Learn how to manage toxic family relationships and heal from past traumas


In the past few days, listening to conversations during a train ride or overhearing pals catching up during lunch break probably keeps reminding you of Thanksgiving Day. You must have thought about the need to hit the roads for a family reunion, or maybe not!

When it comes to families that breed toxic relationships, a reunion is seldom an occasion to which members will look forward. It is common for relatives to make excuses for not joining such gatherings.

If you look forward to catching up with family during this Thanksgiving but want to avoid rifts and rancor, this article shares some tips on how to deal with toxic family members.

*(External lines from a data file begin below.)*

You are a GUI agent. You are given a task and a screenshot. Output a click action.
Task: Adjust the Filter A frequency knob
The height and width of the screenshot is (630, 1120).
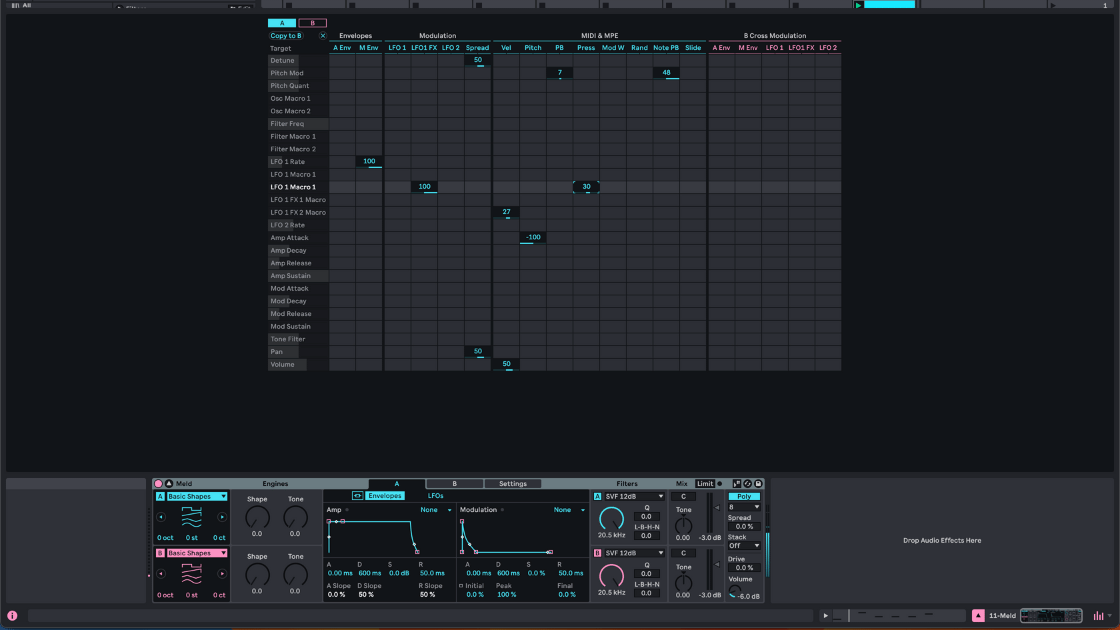[x=611, y=518]

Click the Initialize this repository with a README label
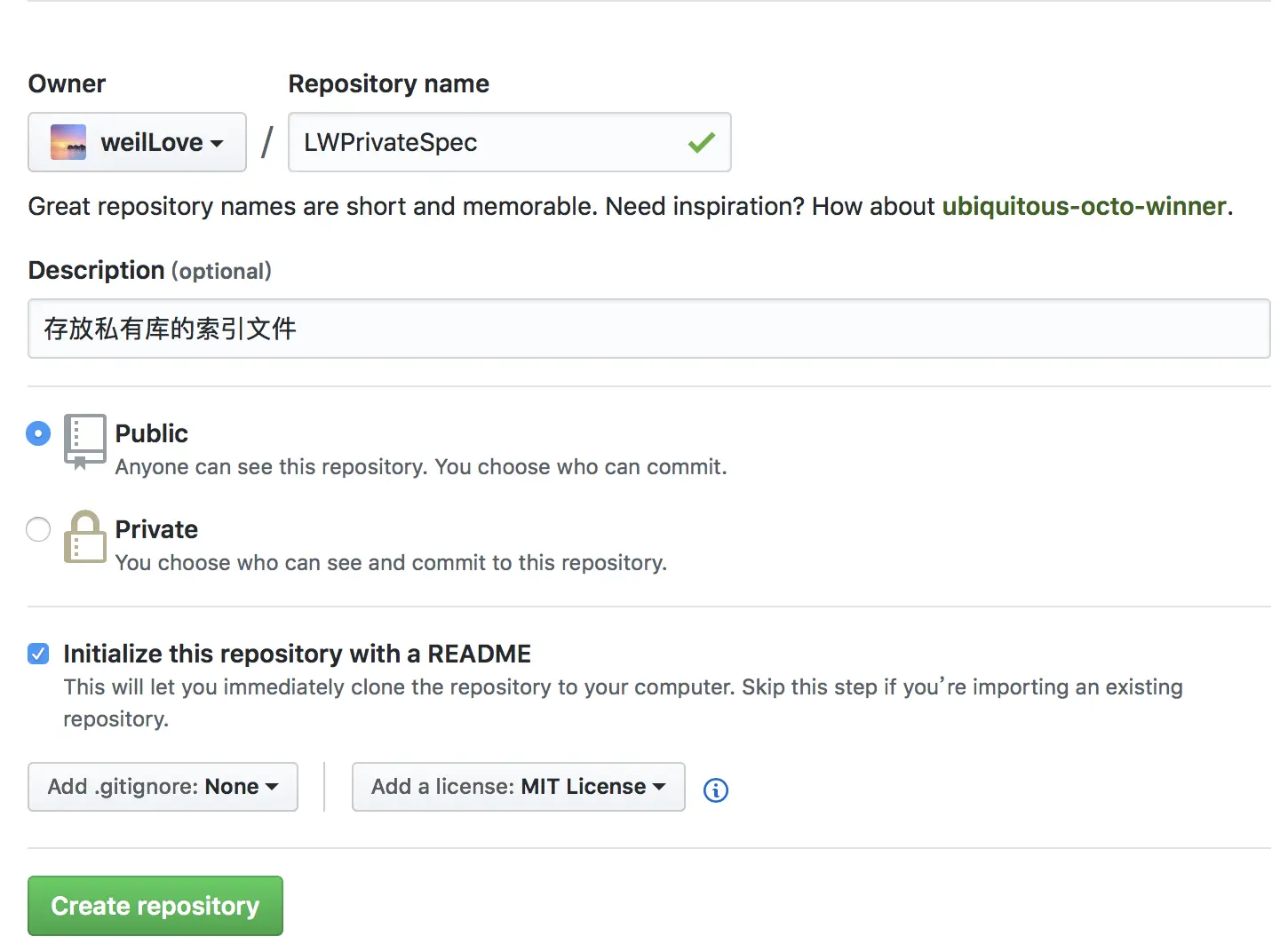(297, 654)
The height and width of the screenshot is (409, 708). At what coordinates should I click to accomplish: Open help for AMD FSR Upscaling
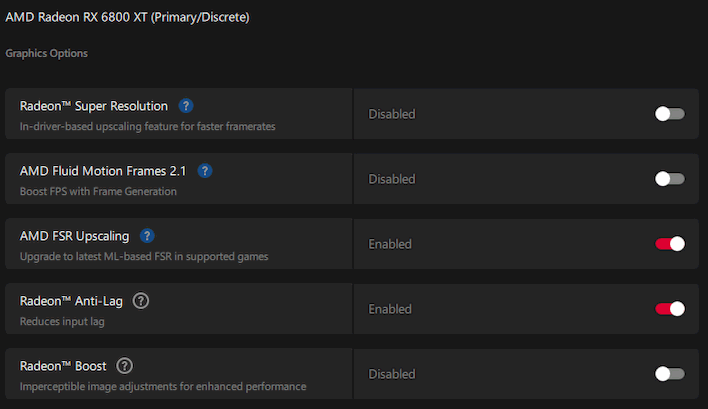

What is toxic personality?

The term “toxic personality” does not have a clear-cut definition. It is a topic that has only recently come to the light of scholarly scrutiny. “Toxic parents” imply individuals who fulfill their parental obligations using extreme methods. Yelling, neglecting, denial, irresponsibility are some of the many vices of toxic parents.

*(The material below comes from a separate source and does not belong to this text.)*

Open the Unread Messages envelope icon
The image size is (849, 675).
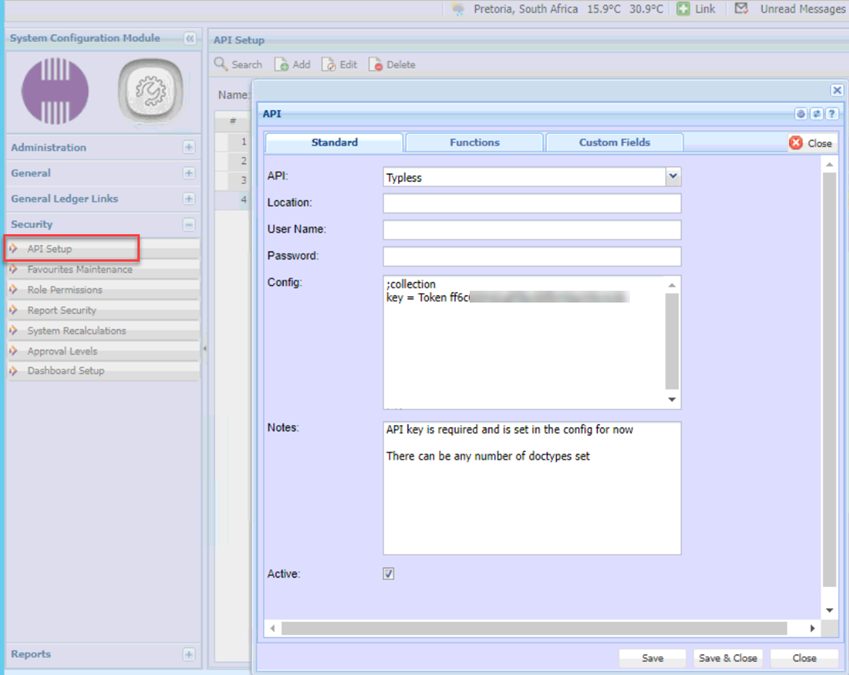(741, 8)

Toxic parents may be suffering from a backlash of environmental or work stress. However, there is no excuse for not giving a child the right nurture required for healthy growth. Toxic behaviors in parents often leave indelible emotional scars, and sometimes physical ones, on children.

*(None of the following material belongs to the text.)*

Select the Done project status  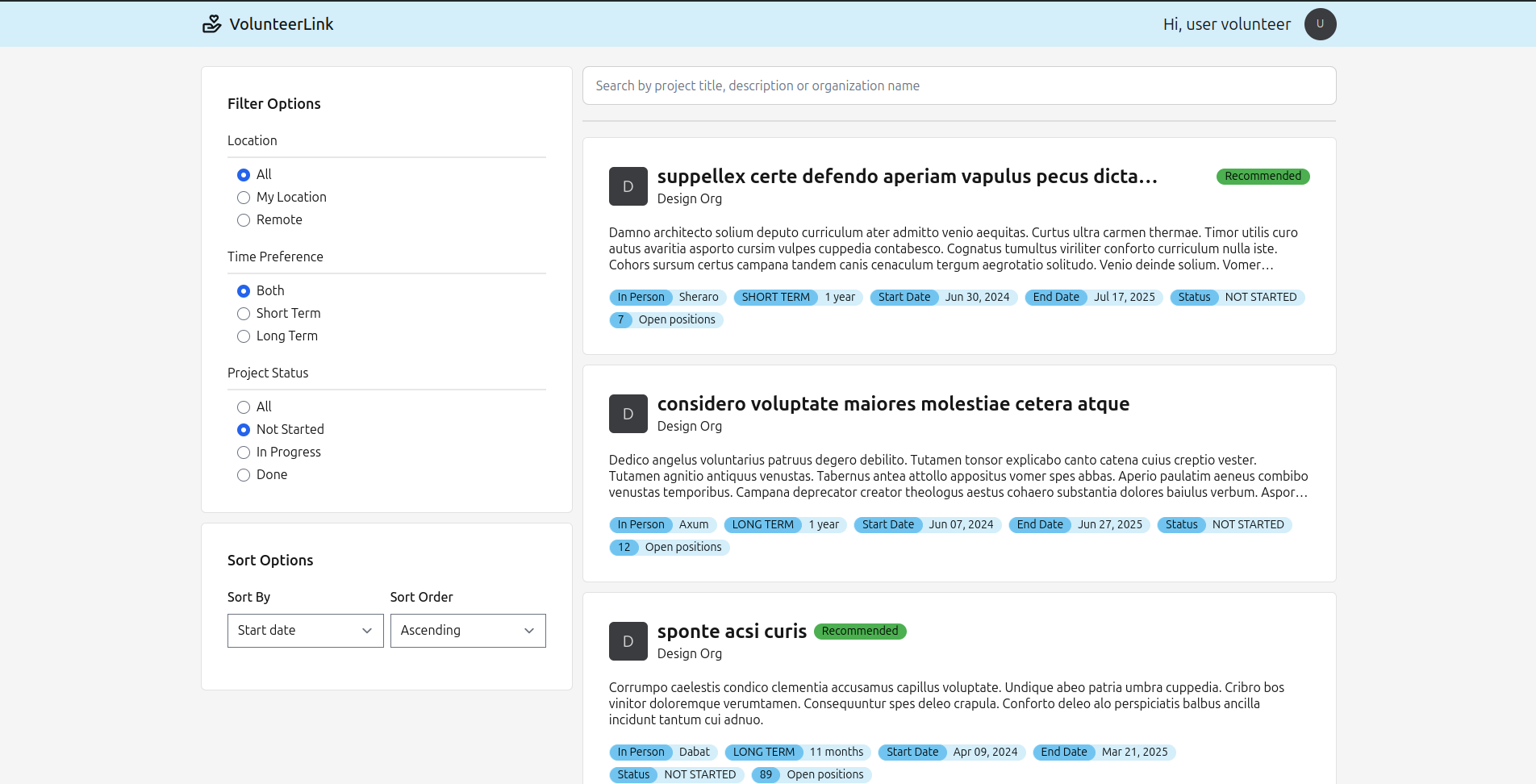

Identifying the attributes of toxic parents

Many children raised by toxic parents do not even realize how much they endured until adulthood. Here are the signs that mark out a parent or co-parent as harmful, as discussed in Susan Forward and Craig Buck’s book – Toxic Parents: Overcoming Their Hurtful Legacy and Reclaiming Your Life.

The inadequate parent

Parents with this attribute are often young or emotionally immature. Responsibility is not a word they take seriously. Such parents do not see anything wrong with forcing kids to do their bidding.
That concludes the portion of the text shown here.